The first night we arrived, Rose & Shane took us to a Korean BBQ. As I will most likely say about almost everything we did while in Busan, the Korean BBQ was definitely one of my favorites. The family-sized portion of meat comes to you raw and then you cook it yourself on a hot skillet or grill set in the middle of the table. When done to your liking, you wrap it in lettuce or sesame leaves and choose your other assorted toppings, like roasted garlic, kimchi, or a spicy sauce. You eat the little wrap with a nice, light, watery beer named Cass or with Soju. I liked the BBQ so much, I requested to go back at least three more times during our visit. 

The next two days were spent at temples. The first temple we visited, Beomeosa, is the temple all the traveler’s websites tell you to go to. Although impressive and large, it was nothing compared to the temple we visited next, Hae Dong Yong Gung. Hae Dong Yong Gung is set atop a rocky shoreline of the Sea of Japan. It has many multi-sized Buddhas, fresh spring water to drink, beautiful temples and scores of worshipers. It was a place to be at peace.
It was not quite so peaceful when we made the trek back in the city. We visited the busy markets in the streets and sampled different street foods. Every street was packed with hungry people looking to buy and sell goods and services.  Although they all looked exactly the same in my eyes, Shane was able to bring us to one 3x5 table that was making these crazy pancake type dishes, filled with chives and who knows what else. I will have to say, whatever they put in there, it was delish.  
One of the great things about Busan is that even though it’s a busy city, it only takes the short walk of a block to get back to peace. The city is on the shoreline, so we were able to spend some time on the beaches as well. Even when in a winter jacket, a beach is relaxing. Watching the water come in, writing messages in the sand, taking pictures with your friends to put on your next record cover, life is good when you’re on the beach.
Did I mention this was all just in the first 2 days?

Thursday, July 21, 2011

Lantern Kaleidoscope for Buddha's Birthday

Buddha's Birthday is not a holiday I normally celebrate.
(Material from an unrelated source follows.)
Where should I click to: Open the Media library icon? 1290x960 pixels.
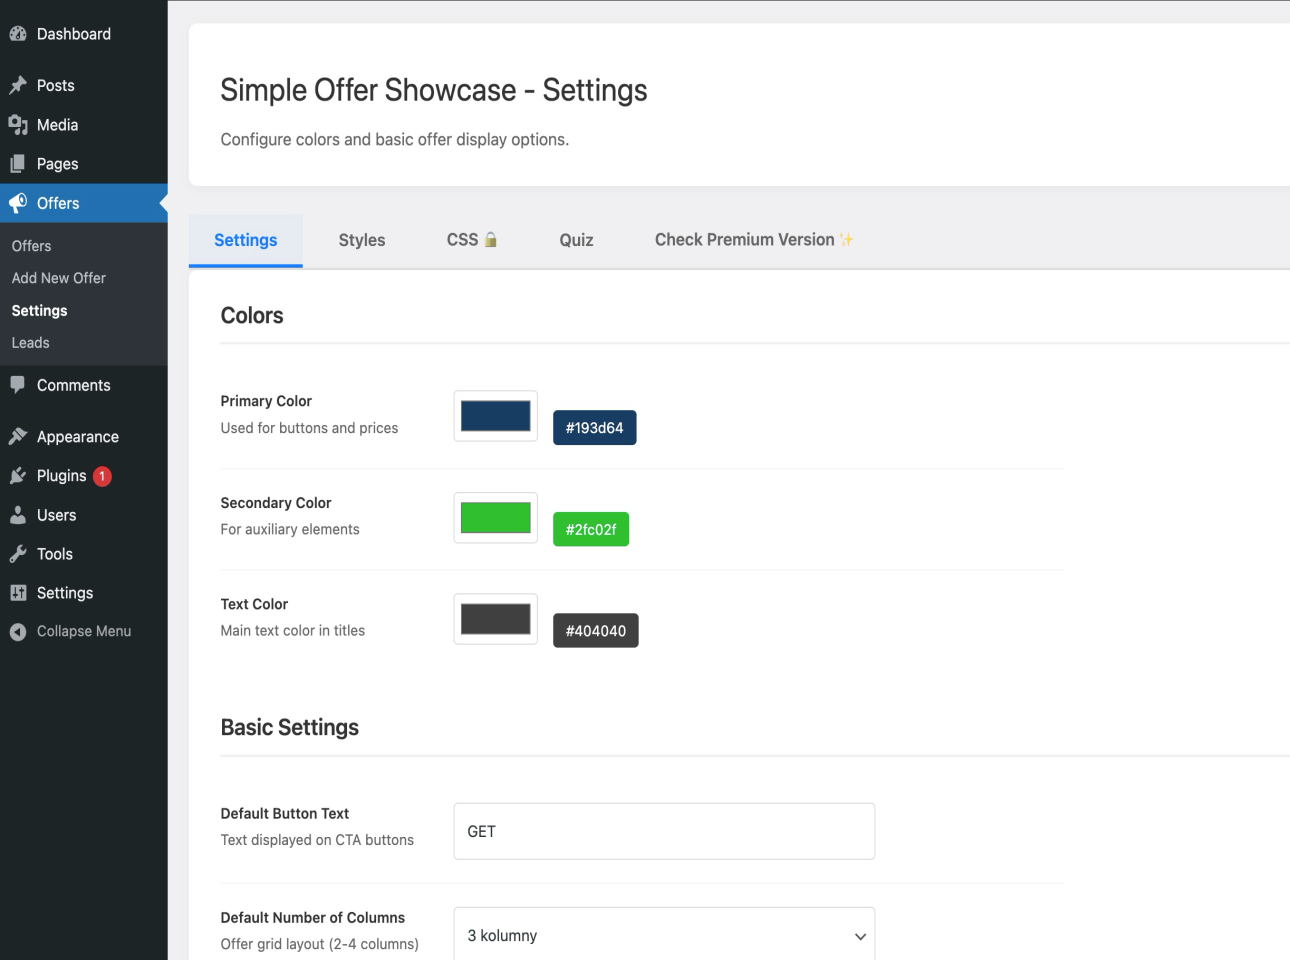18,124
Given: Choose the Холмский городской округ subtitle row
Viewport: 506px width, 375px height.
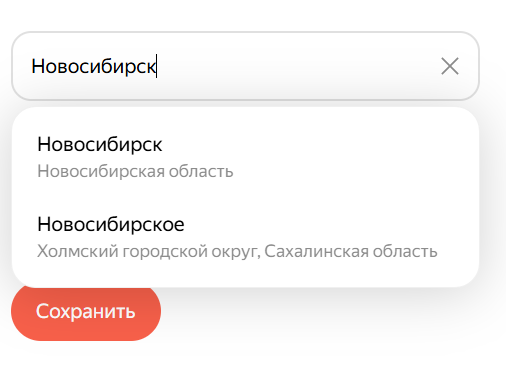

I've still never really celebrated it, although I did have the day off from work. I knew the day was coming weeks in advance, since ordinary city streets gradually became lined with long strings of colorful paper lanterns. It's a beautiful religion I know little about.
                                                                                                               
A few days before Buddha's Birthday, or Welcome Buddha Day, which fell back in May in accordance with this year's lunar calendar, my friend Miranda flew over from her adopted homeland of Japan to experience all that is Korea. Naturally, we had to sightsee. Off we went to Haedong Yongungsa, a beautiful temple at the edge of the city. We had never seen it like this before:

















Sunday, July 17, 2011

Going to Gyeongju

Tumuli. Tumuli. Tumuli. It's fun to say. They're also fun to look at, these giant round mounds popping up around the city of Gyeongju (경주시). The tumuli are actually tombs of the Shilla kings and rulers of ancient Korea. One, called Cheongmachong (천마총), or the Heavenly Horse Tomb, is opened for sightseers to go inside. It's dark and cool, and a little disconcerting when I see that I'm inside a pile of rocks about fifteen feet deep that is covered with dirt ten feet deep. Also, you're standing inside someone's grave.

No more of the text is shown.